It’s not every day a political science study sparks the latest Twitter storm.
An April 2014 report by Martin Gilens of Princeton University and Benjamin Page of Northwestern University finds America’s apparently democratic system is currently ‘seriously threatened’. Why is this any more significant than the usual indictment by left-leaning pundits? Because Page and Gilens have ostensibly proven it, in a simple analysis that charts policy outcomes between 1981 to 2002 against the policy desires of poor, middle-class and rich Americans. You can probably guess what they found.
According to the trends, the desires of the very richest (90th percentile, $146,000/year and up) have about a 45% chance of becoming policy. That might seem like a healthy or fair figure until you flip the coin: Policies the very richest oppose have an 82% chance of failing, regardless of majority citizen support.
This study comes at a pertinent time when all other evidence seems to suggest more and more doors are being shut on Americans outside the 1% club. A Gallup poll the same month finds with paltry savings becoming endemic, a growing portion of the middle-class households are just a layoff away from enduring poverty and a record number now work on the verge of financial hardship. Meanwhile, even in the midst of economic crisis, the wealth of the wealthiest is growing without fail, along with, the study finds, their ability to hamstring policy.

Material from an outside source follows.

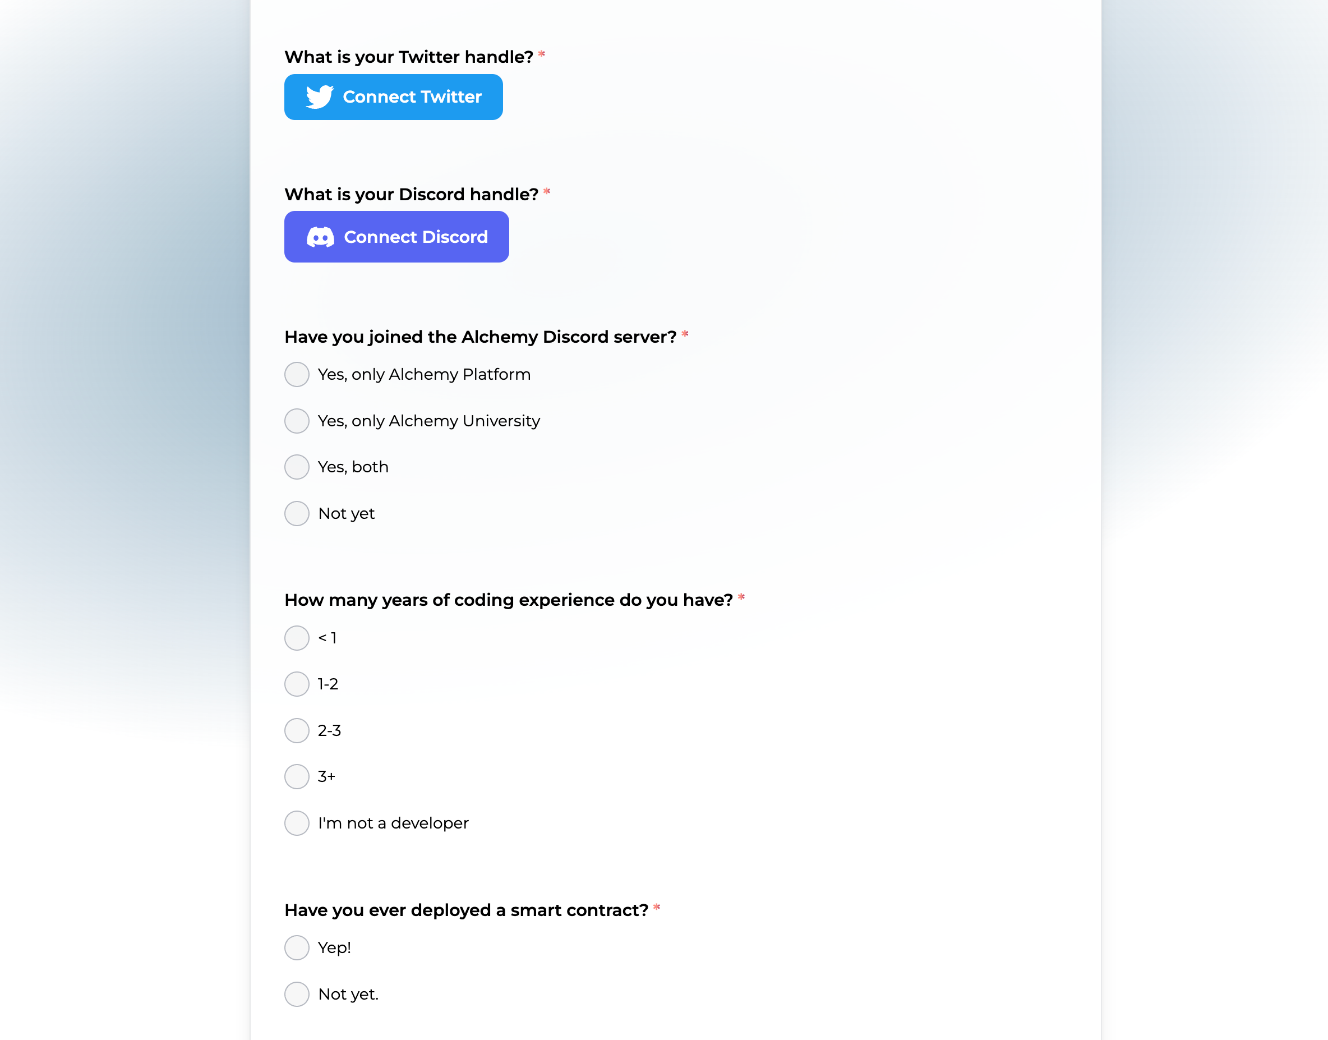This screenshot has height=1040, width=1328.
Task: Click the 'What is your Twitter handle?' label
Action: (408, 57)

Gilens and Page never explicitly say that America is – or is becoming – a type of plutocracy (i.e. rule by the rich) even though their findings imply unambiguously that government policy is controlled by the tiniest group with the biggest accounts. Indeed, the media has largely elected to depict the findings of the study as indicating that America is becoming an oligarchy – a society dominated by the smallest group of privileged citizens, and usually the richest citizens. How accurate is this depiction? Is the U.S. truly at risk, as Gilens’ and Page’s report suggests, of losing the cornerstones of democracy entirely? These four realities of American politics today seem to offer strong support for the theory:
4. Election Contributions: The Floodgates are Open
“Money is speech” seems to be central to the U.S. Supreme Court’s understanding of the First Amendment and constitutionally keeps money flowing into political campaigns. Under this interpretation, two recent landmark rulings that equate election contributions to free speech have curbed legislative efforts to limit money’s influence in politics:
– April 2nd, 2014: The U.S. Supreme Court removed limits on individual donors’ contributions to political campaigns in a narrow 5-4 decision. While this didn’t affect limits on single candidates, it broke the ceiling on the aggregate amount any one person can spend on runners, political parties and political action committees. As of last month, Americans can officially grease as many candidates as their budget allows.

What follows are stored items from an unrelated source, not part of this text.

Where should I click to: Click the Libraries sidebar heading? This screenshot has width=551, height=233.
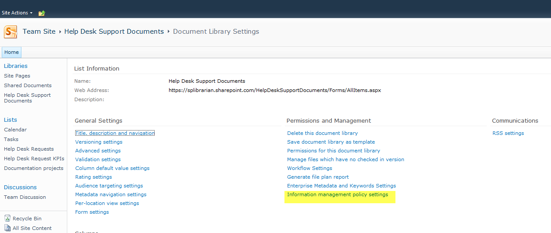16,66
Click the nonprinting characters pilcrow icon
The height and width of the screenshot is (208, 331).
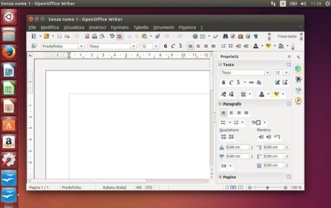click(256, 36)
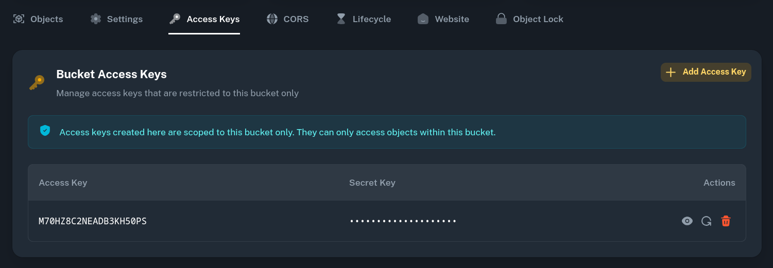Click the hourglass icon beside Lifecycle
This screenshot has height=268, width=773.
341,19
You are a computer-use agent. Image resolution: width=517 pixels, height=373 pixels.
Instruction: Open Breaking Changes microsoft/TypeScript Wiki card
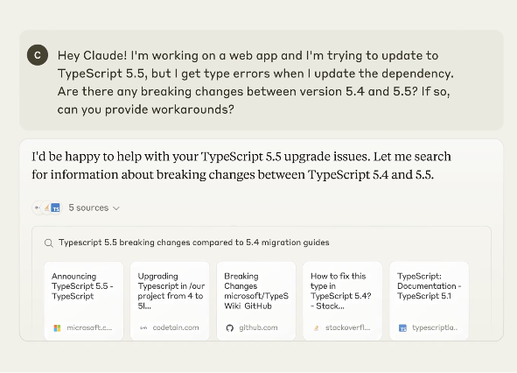coord(256,300)
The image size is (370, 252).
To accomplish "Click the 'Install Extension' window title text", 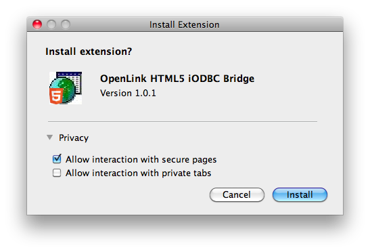I will (x=184, y=24).
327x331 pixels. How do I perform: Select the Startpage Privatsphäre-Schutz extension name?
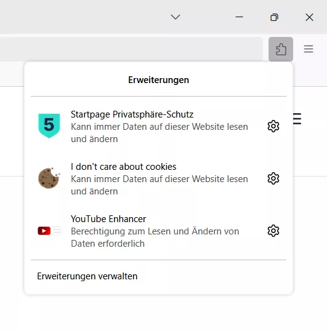[x=132, y=114]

– January 21, 2010: The landmark Citizens United case removed similar aggregate limits on corporate political donations. The following 2012 election, naturally, broke spending records.
In the wake of last month’s ruling, dissenting Justice Stephen G. Breyer summarized the development quite poignantly: “If Citizens United opened a door [for money’s sway on politics], today’s decisions we fear will open a floodgate.”
3. Lobbyers Gone Wild: the Dodd-Frank Bill
The 2010 Dodd-Frank Wall Street Reform and Consumer Protection Act remains the federal government’s big fix to the shoddy regulatory structure that underlined the financial crisis. Naturally, the Bill’s been criticized both left and right for being too kind or too hostile to Wall Street, even while everyone knows Wall Street helped write it with over $1 billion in lobbying. Here’s a breakdown of just some of the lobbying figures around the bill:
Business Associations: $199,738,789 (an all-time high)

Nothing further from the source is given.